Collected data
----

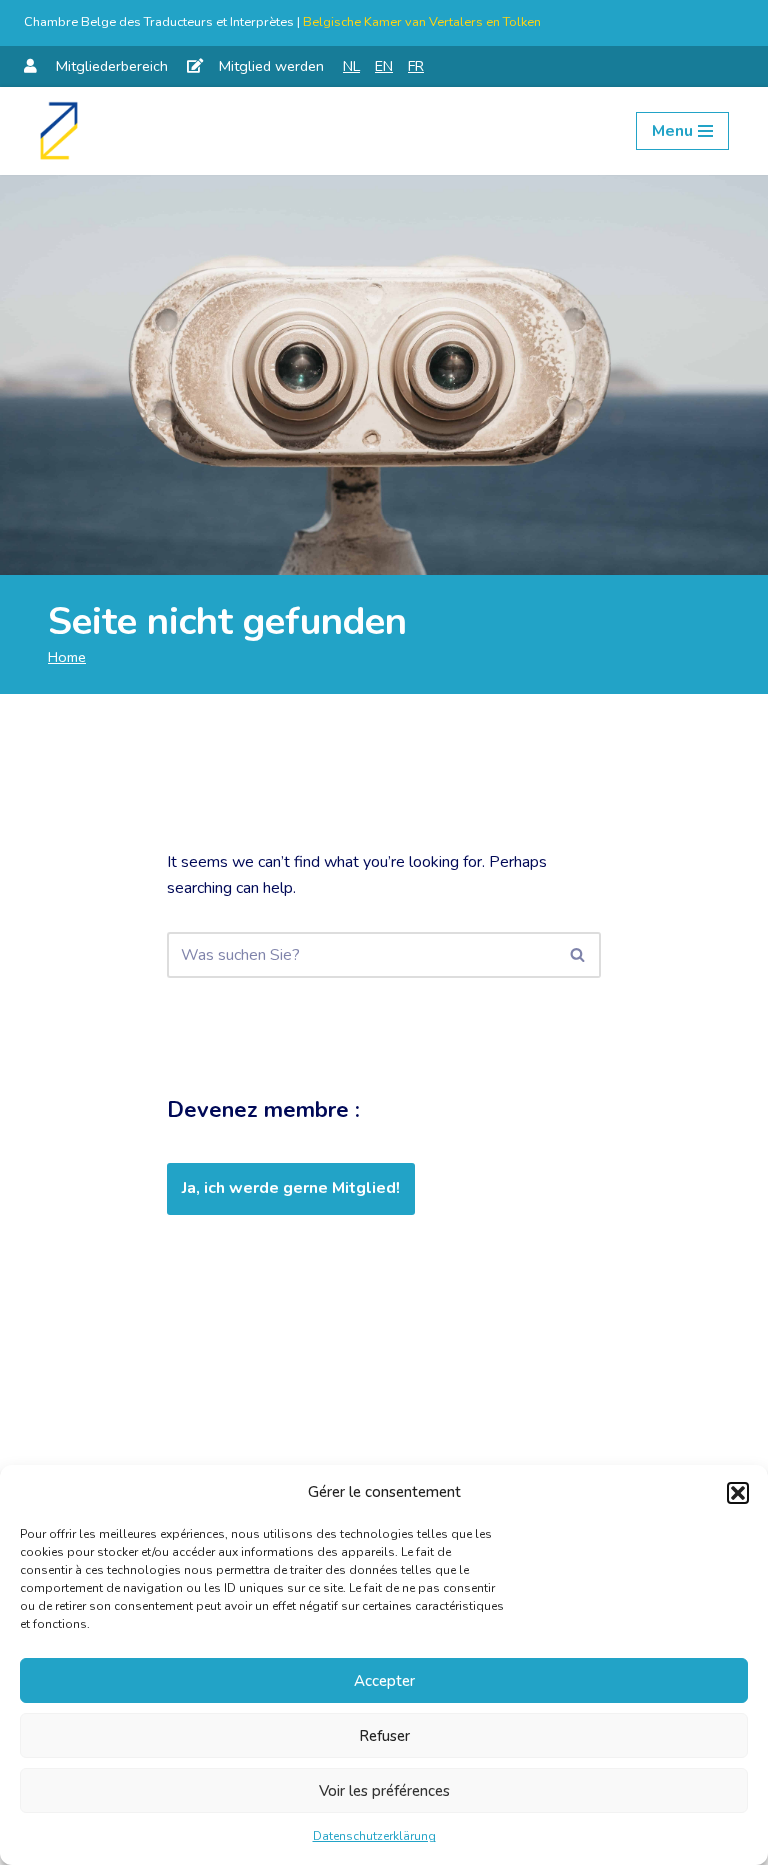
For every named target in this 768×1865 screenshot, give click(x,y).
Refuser (384, 1736)
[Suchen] (578, 955)
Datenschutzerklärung (374, 1836)
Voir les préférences (384, 1791)
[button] (738, 1493)
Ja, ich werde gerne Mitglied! (291, 1188)
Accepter (384, 1681)
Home (67, 657)
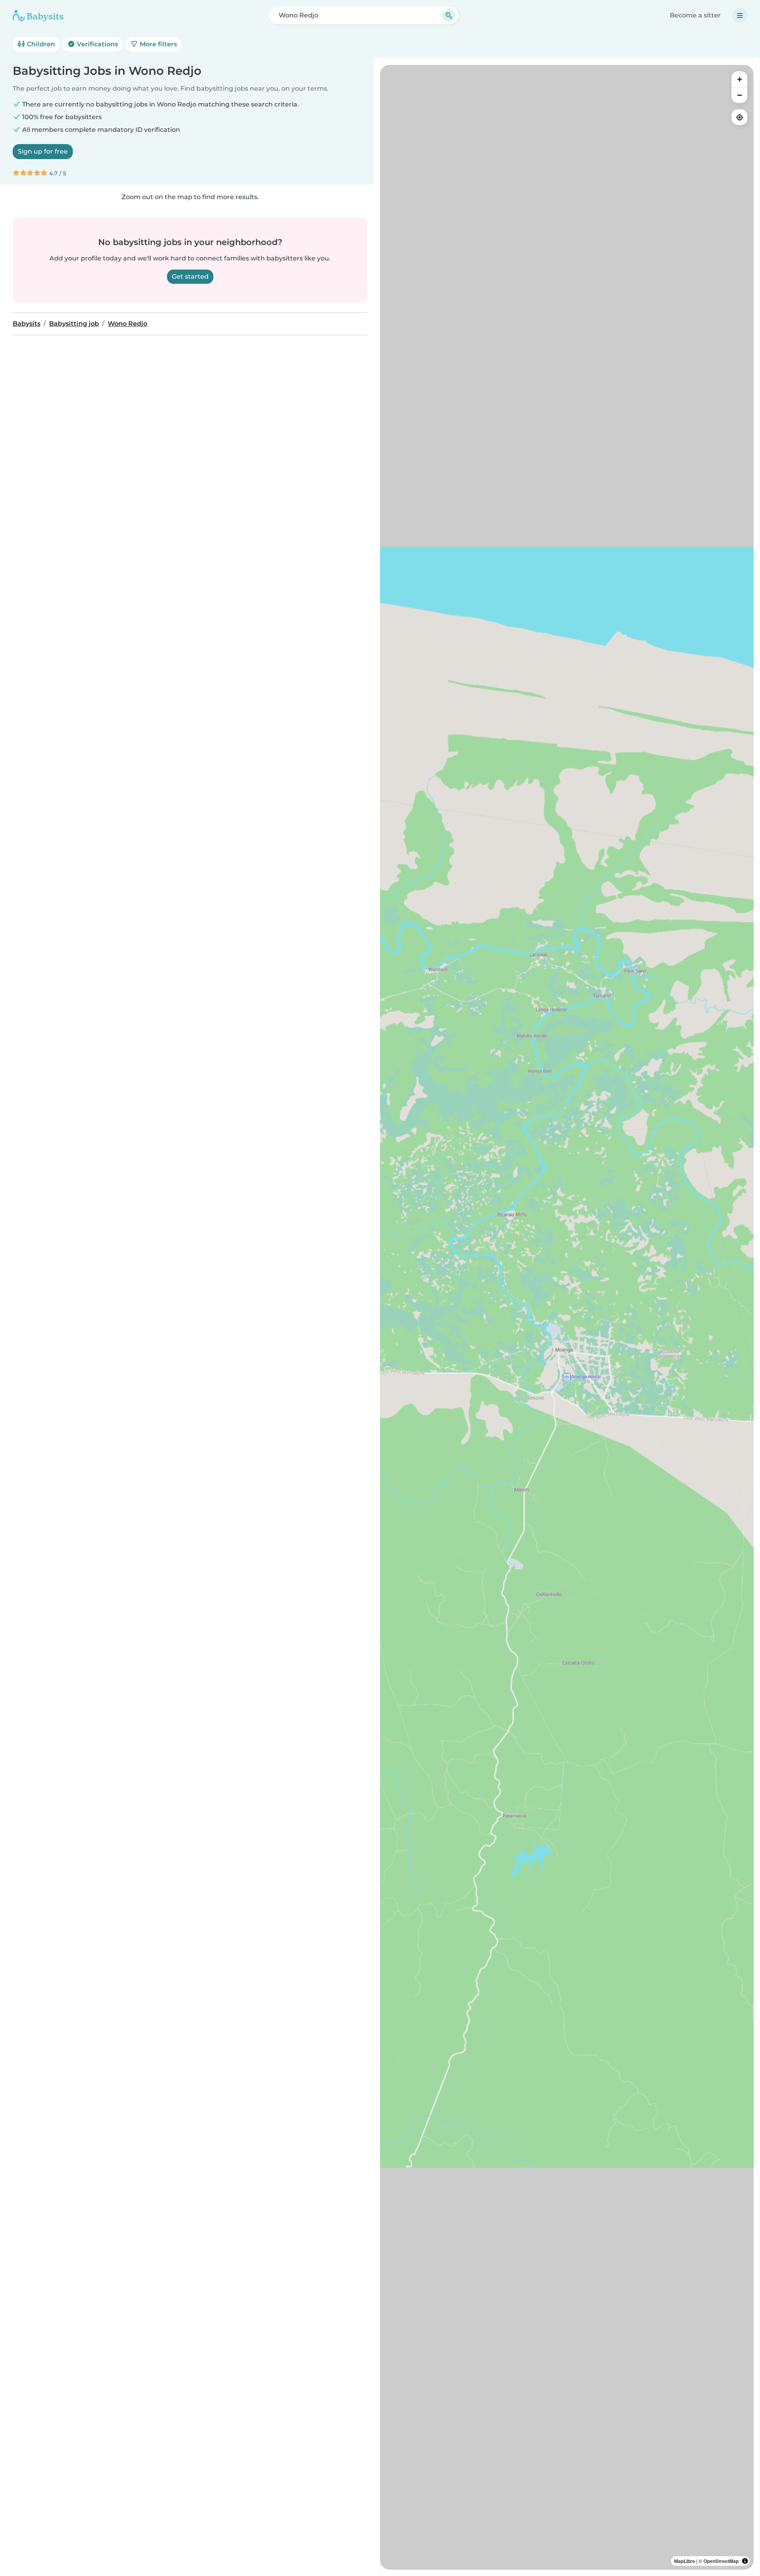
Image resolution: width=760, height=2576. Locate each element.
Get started (190, 276)
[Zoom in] (739, 79)
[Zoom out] (739, 95)
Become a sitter (695, 15)
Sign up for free (43, 151)
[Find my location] (739, 117)
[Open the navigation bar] (739, 15)
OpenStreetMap (721, 2561)
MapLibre (684, 2561)
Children (40, 44)
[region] (567, 1317)
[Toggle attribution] (745, 2561)
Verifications (96, 44)
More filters (157, 44)
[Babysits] (38, 15)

----

_Task instructions_. Return the data above unchanged. Pictures are not part of the copy.

_Answer for the task_.
For every named target in this 768×1865 screenshot, give click(x,y).
Refuser (384, 1736)
[Suchen] (578, 955)
Datenschutzerklärung (374, 1836)
Voir les préférences (384, 1791)
[button] (738, 1493)
Ja, ich werde gerne Mitglied! (291, 1188)
Accepter (384, 1681)
Home (67, 657)
Image resolution: width=760, height=2576. Locate each element.
Get started (190, 276)
[Zoom in] (739, 79)
[Zoom out] (739, 95)
Become a sitter (695, 15)
Sign up for free (43, 151)
[Find my location] (739, 117)
[Open the navigation bar] (739, 15)
OpenStreetMap (721, 2561)
MapLibre (684, 2561)
Children (40, 44)
[region] (567, 1317)
[Toggle attribution] (745, 2561)
Verifications (96, 44)
More filters (157, 44)
[Babysits] (38, 15)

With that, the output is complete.